Firstly: Why did God choose Judah to rule? (The house of David and the Messiah descended from him.) Why not his first-born, Reuben? Or Joseph (who had at least gained some experience under the King of Egypt)?

Secondly: Why was Judah compared to a lion (Aryeh)?

As to Judah as a choice, we can see at the beginning of the portion "Vayigash" how he tried to free his brother Benjamin from captivity under Joseph. We have already stated last week that according to the Midrash he was ready for both conflict and reconciliation. He was prepared to be a pacifist and also a fighter.
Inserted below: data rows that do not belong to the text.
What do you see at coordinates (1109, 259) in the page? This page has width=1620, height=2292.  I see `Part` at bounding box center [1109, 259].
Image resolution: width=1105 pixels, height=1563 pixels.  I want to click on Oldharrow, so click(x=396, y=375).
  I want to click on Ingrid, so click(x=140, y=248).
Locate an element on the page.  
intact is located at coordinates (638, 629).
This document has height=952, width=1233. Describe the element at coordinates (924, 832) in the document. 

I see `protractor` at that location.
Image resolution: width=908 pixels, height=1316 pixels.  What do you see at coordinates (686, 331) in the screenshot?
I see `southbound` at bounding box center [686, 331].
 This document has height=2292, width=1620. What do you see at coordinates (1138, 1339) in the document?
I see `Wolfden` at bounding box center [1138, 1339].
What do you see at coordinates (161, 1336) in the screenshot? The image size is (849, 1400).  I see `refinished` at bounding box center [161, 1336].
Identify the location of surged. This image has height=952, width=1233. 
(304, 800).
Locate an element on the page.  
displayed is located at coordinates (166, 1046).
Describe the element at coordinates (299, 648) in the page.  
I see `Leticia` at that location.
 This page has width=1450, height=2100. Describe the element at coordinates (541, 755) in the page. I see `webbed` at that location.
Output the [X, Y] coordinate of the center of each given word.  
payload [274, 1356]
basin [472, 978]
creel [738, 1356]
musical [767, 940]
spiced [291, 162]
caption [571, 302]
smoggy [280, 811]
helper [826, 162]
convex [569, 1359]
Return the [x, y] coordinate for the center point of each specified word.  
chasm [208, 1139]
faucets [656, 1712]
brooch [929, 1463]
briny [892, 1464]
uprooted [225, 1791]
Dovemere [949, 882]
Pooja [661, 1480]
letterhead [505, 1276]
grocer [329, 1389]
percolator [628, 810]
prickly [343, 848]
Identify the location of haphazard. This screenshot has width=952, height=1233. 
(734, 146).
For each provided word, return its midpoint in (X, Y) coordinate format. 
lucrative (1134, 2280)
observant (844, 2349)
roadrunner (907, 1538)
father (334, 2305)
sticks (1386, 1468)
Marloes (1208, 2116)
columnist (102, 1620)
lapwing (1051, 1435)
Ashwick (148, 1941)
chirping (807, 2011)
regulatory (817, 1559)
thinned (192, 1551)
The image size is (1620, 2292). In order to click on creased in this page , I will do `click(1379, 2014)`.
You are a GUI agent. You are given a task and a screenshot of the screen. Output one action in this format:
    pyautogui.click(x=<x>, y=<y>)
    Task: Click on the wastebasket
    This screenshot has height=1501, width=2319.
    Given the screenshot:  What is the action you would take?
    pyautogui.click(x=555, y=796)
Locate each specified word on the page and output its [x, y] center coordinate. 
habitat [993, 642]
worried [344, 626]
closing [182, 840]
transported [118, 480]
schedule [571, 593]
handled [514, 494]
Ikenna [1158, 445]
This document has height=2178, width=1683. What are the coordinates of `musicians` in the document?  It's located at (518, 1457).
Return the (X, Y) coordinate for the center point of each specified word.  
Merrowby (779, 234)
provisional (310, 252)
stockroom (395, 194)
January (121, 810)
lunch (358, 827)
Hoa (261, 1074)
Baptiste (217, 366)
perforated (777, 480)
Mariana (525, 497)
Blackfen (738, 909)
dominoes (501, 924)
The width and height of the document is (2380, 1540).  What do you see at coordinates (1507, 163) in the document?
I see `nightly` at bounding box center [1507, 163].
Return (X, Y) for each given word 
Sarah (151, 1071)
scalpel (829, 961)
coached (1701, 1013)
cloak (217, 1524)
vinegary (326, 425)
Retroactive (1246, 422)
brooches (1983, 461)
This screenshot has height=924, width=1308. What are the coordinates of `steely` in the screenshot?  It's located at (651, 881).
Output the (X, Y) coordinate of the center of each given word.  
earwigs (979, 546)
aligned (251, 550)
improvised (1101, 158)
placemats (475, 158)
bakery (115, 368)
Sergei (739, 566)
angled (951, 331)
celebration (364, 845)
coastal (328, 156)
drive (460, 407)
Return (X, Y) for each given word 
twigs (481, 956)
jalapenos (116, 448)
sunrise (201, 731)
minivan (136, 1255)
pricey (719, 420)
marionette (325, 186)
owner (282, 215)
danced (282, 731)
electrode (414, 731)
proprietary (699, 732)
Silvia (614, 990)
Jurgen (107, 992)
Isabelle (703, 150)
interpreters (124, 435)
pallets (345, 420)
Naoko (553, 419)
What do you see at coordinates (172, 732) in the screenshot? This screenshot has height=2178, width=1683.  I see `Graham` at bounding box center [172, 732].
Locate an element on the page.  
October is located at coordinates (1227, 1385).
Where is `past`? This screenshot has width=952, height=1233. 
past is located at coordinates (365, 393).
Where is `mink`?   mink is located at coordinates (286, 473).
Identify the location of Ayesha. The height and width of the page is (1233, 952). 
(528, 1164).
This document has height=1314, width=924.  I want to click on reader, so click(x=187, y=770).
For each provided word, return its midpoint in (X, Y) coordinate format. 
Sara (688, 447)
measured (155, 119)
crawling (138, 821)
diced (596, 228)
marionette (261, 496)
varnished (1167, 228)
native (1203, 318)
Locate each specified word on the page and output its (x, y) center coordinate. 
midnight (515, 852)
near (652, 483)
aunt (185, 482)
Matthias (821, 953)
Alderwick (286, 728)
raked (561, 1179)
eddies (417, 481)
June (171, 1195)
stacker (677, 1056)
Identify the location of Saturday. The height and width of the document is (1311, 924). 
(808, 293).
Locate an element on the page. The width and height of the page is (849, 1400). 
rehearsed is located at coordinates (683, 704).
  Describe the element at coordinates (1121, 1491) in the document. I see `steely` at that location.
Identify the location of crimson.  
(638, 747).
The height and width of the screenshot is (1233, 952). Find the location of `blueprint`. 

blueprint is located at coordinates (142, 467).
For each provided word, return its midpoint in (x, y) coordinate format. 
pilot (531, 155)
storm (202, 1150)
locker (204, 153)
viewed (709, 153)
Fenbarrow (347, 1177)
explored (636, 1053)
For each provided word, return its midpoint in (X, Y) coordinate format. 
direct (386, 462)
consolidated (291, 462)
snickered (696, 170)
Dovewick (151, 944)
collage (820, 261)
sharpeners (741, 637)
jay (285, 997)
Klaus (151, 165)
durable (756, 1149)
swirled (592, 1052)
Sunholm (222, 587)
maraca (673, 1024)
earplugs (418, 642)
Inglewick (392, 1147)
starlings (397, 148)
He was prepared to be a man of compromise and also a military leader.

As to the second question, here is a wonderful parable from the book "Doresh Tov Le-Amo":

...The animals sought a king and turned to the tiger, saying: "The tiger's strength is in his loins and he is cruel, and all the animals will fear him". The fox replied, "The tiger may be the most terrifying of all the animals, but sometimes the king also needs a measure of mercy and compassion...for if he always rules by cruelty, what will become of us?" The animals said: "If that is the case, we will appoint the lamb as king, for there is none more merciful and forgiving as he." The fox replied: "The lamb may excel in the measure of his compassion, but a king also needs courage and thus there is no better to choose as our king than the lion, who knows how to spare when he is not hungry and to show his strength in times of war...".

We expect exactly the same qualities in a political leader. To understand that there is "a time for war" and also "a time for peace", and most importantly of all, when necessary, to know how to show uncompromising courage as well as the compromise of heroes.